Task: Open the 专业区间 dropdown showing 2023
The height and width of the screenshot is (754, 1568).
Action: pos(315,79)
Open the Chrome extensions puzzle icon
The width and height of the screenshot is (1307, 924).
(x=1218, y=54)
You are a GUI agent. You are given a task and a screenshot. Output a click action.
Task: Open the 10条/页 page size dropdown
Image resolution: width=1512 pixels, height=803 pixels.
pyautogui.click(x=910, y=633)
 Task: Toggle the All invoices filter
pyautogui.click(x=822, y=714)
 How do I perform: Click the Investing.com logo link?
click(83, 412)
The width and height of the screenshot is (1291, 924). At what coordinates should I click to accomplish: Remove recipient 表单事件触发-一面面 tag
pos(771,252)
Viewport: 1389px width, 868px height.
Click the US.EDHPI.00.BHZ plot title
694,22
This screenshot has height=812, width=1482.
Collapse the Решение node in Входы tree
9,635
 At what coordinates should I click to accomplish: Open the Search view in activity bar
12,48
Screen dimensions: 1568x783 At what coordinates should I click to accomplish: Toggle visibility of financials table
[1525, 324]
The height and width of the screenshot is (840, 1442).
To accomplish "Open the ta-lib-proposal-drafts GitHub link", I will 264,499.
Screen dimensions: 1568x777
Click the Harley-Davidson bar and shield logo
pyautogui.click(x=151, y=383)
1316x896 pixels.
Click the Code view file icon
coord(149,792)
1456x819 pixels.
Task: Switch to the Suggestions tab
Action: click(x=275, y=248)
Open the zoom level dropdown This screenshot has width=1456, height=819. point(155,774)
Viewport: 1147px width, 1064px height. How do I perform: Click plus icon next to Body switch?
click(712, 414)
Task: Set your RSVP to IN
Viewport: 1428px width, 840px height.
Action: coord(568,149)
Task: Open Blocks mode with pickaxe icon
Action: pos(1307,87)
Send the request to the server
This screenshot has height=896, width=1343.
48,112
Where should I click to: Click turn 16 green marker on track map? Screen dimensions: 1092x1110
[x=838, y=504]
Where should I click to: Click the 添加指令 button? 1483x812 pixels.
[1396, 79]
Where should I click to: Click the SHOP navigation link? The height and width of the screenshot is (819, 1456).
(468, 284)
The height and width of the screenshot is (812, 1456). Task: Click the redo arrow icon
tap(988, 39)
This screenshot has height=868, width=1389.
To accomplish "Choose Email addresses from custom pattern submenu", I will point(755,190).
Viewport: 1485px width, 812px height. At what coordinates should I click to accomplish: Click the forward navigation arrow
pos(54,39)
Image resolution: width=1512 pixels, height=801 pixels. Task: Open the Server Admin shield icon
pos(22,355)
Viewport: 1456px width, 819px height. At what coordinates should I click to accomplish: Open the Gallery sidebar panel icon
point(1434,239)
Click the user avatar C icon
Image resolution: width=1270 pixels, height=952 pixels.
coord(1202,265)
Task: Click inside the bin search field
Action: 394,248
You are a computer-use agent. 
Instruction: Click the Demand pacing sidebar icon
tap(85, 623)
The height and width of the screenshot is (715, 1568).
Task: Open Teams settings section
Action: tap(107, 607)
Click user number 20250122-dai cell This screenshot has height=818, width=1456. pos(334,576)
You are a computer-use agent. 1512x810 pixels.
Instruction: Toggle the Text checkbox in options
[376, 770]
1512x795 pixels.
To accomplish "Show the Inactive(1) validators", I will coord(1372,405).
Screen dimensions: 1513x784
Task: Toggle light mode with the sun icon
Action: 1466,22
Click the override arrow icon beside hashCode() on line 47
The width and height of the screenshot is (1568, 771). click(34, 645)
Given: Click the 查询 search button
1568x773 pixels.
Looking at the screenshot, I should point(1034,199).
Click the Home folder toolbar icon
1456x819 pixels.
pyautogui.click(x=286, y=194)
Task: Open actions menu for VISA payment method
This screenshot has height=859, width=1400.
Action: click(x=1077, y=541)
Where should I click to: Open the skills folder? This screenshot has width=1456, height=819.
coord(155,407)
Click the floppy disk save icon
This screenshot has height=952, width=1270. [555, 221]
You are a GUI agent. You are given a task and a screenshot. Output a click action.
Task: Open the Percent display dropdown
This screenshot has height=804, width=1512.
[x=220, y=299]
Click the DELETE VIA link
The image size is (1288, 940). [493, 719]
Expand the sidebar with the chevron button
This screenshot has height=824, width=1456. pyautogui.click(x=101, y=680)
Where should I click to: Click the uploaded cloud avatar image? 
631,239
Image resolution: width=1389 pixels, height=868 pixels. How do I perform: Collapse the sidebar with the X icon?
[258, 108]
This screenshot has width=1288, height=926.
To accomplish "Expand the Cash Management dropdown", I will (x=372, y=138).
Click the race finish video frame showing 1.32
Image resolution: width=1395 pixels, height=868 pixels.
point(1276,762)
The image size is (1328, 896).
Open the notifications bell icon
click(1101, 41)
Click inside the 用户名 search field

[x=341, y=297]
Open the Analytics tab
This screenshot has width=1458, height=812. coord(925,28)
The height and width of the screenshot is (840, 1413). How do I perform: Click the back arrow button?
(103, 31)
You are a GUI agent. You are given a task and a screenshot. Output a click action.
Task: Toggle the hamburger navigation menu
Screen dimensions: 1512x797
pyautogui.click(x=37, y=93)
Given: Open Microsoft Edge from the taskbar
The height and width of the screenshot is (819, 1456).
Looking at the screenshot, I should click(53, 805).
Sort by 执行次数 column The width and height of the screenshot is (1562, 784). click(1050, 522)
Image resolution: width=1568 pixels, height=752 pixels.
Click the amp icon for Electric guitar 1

**EXERCISE AIM:** Copy each line of the records that contains the word "from".

**RESULT FOR THIS EXERCISE:**
To accomplish "Choose Email addresses from custom pattern submenu", I will point(755,190).
Given: Open Microsoft Edge from the taskbar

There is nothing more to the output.